Sets any option that can be configured using a configuration file keyword. For a list of keywords and their meanings, see ssh2_config(5). Syntax alternatives are shown below. Use quotation marks to contain expressions that include spaces.

-o key1=value
-o key1="sample value"
-o "key1 value"
-o key=value1,value2
-o key="value1, value2"

To configure multiple options, use multiple -o switches.

-o key1=value -o key2=value
-p port

Specifies the port to connect to on the server. The default is 22, which is the standard port for Secure Shell connections. You can also configure the port in the configuration file using the Port keyword.

-q

Enables quiet mode, which causes all warning and diagnostic messages, including banners, to be suppressed. You can also configure this in the configuration file using the QuietMode keyword.

-R [protocol/][listening_host:] listening_port:host:hostport

Redirects data from the specified remote port (on the computer running the Secure Shell server), through the secure tunnel to the specified destination host and port. When the Secure Shell connection is established, the Secure Shell server opens a socket on its host (the computer running the Secure Shell server) using the designated remote port (listening_port). (On server hosts with multiple interfaces, use listening_host to specify which interface.) Configure your client application (the one whose data you want to forward) to send data to the forwarded socket (rather than directly to the destination host and port). When that client establishes a connection, all data sent to the forwarded port is redirected through the secure tunnel to the Secure Shell client, which decrypts it and then directs it to the destination socket (host,hostport). The optional protocol can be tcp or ftp.
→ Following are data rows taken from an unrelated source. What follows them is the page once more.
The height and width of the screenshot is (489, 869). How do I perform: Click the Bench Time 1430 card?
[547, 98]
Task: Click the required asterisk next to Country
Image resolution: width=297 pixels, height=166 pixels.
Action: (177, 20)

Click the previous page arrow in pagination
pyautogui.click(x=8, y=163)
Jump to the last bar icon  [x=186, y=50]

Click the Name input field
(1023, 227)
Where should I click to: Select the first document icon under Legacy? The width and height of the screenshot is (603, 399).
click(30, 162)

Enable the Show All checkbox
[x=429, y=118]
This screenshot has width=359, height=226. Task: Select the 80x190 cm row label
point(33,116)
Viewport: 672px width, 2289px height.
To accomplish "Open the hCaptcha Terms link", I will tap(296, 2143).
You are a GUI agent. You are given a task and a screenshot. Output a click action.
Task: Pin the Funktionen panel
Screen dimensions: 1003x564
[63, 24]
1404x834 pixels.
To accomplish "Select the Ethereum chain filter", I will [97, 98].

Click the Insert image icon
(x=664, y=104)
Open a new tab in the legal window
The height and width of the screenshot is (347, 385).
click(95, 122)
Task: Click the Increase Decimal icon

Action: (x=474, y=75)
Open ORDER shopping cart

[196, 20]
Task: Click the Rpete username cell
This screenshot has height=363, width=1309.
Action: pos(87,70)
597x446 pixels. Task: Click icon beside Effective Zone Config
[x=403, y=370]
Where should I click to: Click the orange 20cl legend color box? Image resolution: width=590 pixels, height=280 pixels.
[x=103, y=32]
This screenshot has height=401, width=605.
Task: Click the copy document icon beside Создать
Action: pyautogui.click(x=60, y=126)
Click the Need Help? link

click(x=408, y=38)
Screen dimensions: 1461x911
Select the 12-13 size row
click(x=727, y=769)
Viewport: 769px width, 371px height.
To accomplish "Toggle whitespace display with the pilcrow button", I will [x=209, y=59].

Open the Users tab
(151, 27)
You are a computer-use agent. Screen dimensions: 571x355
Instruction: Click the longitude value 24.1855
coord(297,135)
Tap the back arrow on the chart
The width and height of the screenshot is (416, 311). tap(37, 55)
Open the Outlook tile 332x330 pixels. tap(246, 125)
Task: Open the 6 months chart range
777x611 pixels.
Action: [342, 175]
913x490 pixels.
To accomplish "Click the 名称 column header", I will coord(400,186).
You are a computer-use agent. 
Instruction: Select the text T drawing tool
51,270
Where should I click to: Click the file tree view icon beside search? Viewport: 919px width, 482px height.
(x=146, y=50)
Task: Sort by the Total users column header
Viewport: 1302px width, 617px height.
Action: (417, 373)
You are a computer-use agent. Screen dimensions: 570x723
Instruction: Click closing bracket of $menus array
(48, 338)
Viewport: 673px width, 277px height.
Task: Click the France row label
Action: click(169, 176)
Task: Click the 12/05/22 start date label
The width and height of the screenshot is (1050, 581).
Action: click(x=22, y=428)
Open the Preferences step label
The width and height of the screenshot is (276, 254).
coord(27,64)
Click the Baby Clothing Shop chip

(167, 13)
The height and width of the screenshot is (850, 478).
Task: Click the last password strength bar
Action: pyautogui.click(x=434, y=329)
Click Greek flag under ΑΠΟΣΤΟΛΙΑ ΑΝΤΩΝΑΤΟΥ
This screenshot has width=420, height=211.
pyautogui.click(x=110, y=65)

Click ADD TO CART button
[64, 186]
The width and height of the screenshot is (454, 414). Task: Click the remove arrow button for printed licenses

You can also configure remote forwarding in the configuration file using the RemoteForward keyword.

-s subsystem

Invokes the specified subsystem on the remote system. Subsystems are a feature of the Secure Shell protocol which facilitates the use of Secure Shell as a secure transport for other applications (such as sftp). Subsystems must be defined by the Secure Shell server.

-S

Connects without requesting a session channel on the server. This can be used with port-forwarding requests if a session channel (and tty) is not needed, or the server does not give one.

-t

Forces a tty allocation even if a command is specified. You can also configure this in the configuration file using the ForcePTTYAllocation keyword.

-v

Sets the debug level to verbose mode, which is equivalent to using '-d 2'. You can also configure this in the configuration file using the VerboseMode keyword.

-V

Displays product name and version information and exits. If other options are specified on the command line, they are ignored.

-W password_file

Specifies a file containing the password to use for the connection. Set permissions on the password file to 600; the file is not accepted if it has read or write permissions for group or other. Also, for a non-root user, the file is not accepted if there has been a change in identity (userid). This option applies only to password authentication. If AllowedAuthentications is configured to attempt keyboard-interactive before password authentication (the default), users will receive a password prompt even if a valid password file is present. To prevent this, modify the allowed authentications list to support only password authentication or to attempt password authentication before keyboard-interactive.

Note: Passphraseless public keys provide a more secure way to configure authentication without requiring user interaction, because private keys are not transmitted over the encrypted connection like passwords are.

-X

Enables X11 connection forwarding and treats X11 clients as untrusted. Untrusted remote X11 clients are prevented from tampering with data belonging to trusted X11 clients. You can also configure this in the configuration file using the ForwardX11 keyword.

-x

Disables X11 connection forwarding. You can also configure this in the configuration file using the ForwardX11 keyword.

-Y

Enables X11 connection forwarding and treats X11 clients as trusted.